2022.7.22:SAP、2022年度第2四半期の業績を発表


(本リリースは、7月21日に弊社本社から発表された発表文の抄訳です)

SAP SE(NYSE:SAP)は、2022年6月30日に終了した第2四半期の財務業績を発表しました。

本資料は、SAP SEが発行している「SAP Quarterly Statement Q2 2022」の抄訳です。

オリジナルの資料はリンク先を参照ください。

  • クラウド売上は34%増、固定通貨換算ベースでは24%増で最大の売上源に
  • カレント・クラウド・バックログは100億ユーロを超えて34%増、固定通貨換算ベースで25%増
  • SAP S/4HANA(R)のカレント・クラウド・バックログは成長傾向がさらに拡大して100%増、固定通貨換算ベースでは87%増
  • クラウドの総利益はIFRSベースで39%増、Non-IFRSベースで38%、固定通貨換算のNon-IFRSベースでは28%増。これにより、クラウドの売上総利益率が堅調に拡大
  • 主にウクライナ情勢の影響により、IFRSベースの営業利益は32%減、Non-IFRSベースの営業利益は13%減、固定通貨換算ベースでは16%減
  • SAPは2022年度の売上とフリーキャッシュフローの見通しを再確認し、営業利益の見通し範囲を更新

SAP CEO、クリスチャン・クライン(Christian Klein)は次のように述べています。「第2四半期の業績が示すように、SAPのポートフォリオの重要性はかつてないほど高まっています。クラウドへの移行は予定より早く進み、売上予想を上回り、クラウドの売上はSAPの最大の売上源になりました。当社のパイプラインは強力で、SAP S/4HANAのカレント・クラウド・バックログが100%増という好調さに支えられ、市場シェアを拡大しています」

SAP CFO、ルカ・ムチッチ(Luka Mucic)は次のように述べています。「当四半期は、外部環境が厳しさを増す中、当社の戦略が共感を得ていることを改めて証明したと言えます。引き続き好調な売上を実現し、売上予測を上回り、クラウドの収益性も向上しています。当四半期は、ウクライナ情勢の影響を大きく受けたと認識しています。当社は、持続的な成長と収益性の拡大を実現することで、過去18カ月続けてきた大規模な成長投資を活かすことができると考えています」

## 保存データ:
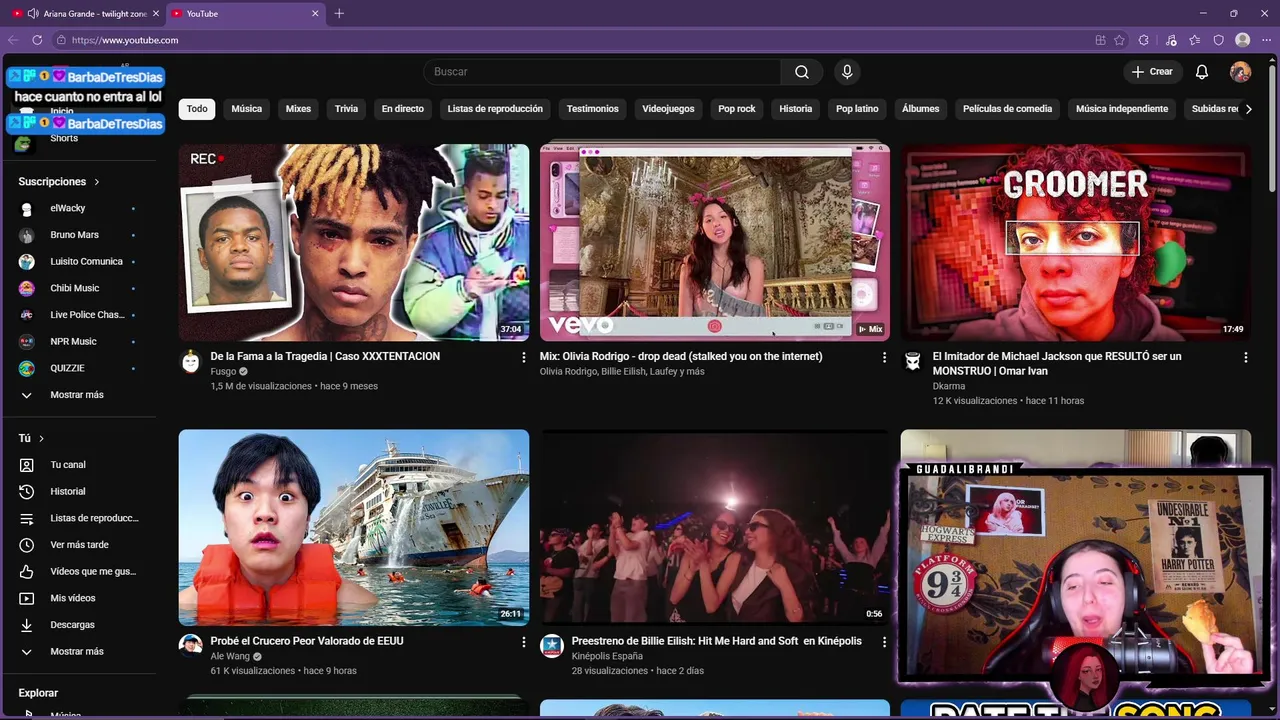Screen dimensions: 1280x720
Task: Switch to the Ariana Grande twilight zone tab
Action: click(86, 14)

* * *

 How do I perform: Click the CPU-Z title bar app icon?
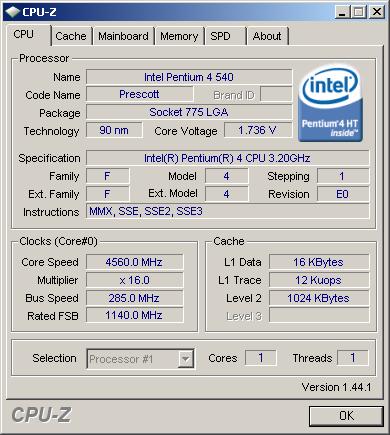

## 作業内容:
SAPの2022年度第2四半期業績の発表文を、最後の文の後から書き進めてください。 エントリはこの作業には関係しません。

## 課題の結果:
業績ハイライト

カレント・クラウド・バックログは初めて100億ユーロを超え、34%増の104億ユーロ、固定通貨換算ベースで25%増となり、第1四半期の固定通貨換算ベース23%から加速し、将来のクラウド売上の強固な基盤を示しました。

クラウド売上は、SaaSおよびPaaSポートフォリオ全体の2桁成長に牽引され、34%増の30億6,000万ユーロ、固定通貨換算ベースで24%増となりました。

クラウド売上総利益率は、IFRSベースで2.3パーセンテージポイント増の69.8%、Non-IFRSベースでは1.8パーセンテージポイント増の71.9%となりました。これは、次世代クラウド・デリバリー・プログラムへの投資が増加したにもかかわらず、SaaSの利益率が大幅に増加したことによるものです。売上の増大により、クラウドの売上総利益率の拡大に加えて、クラウドの総利益も堅調に伸び、IFRSベースで39%増、Non-IFRSベースで38%増(固定通貨換算のNon-IFRSベースでは28%)となりました。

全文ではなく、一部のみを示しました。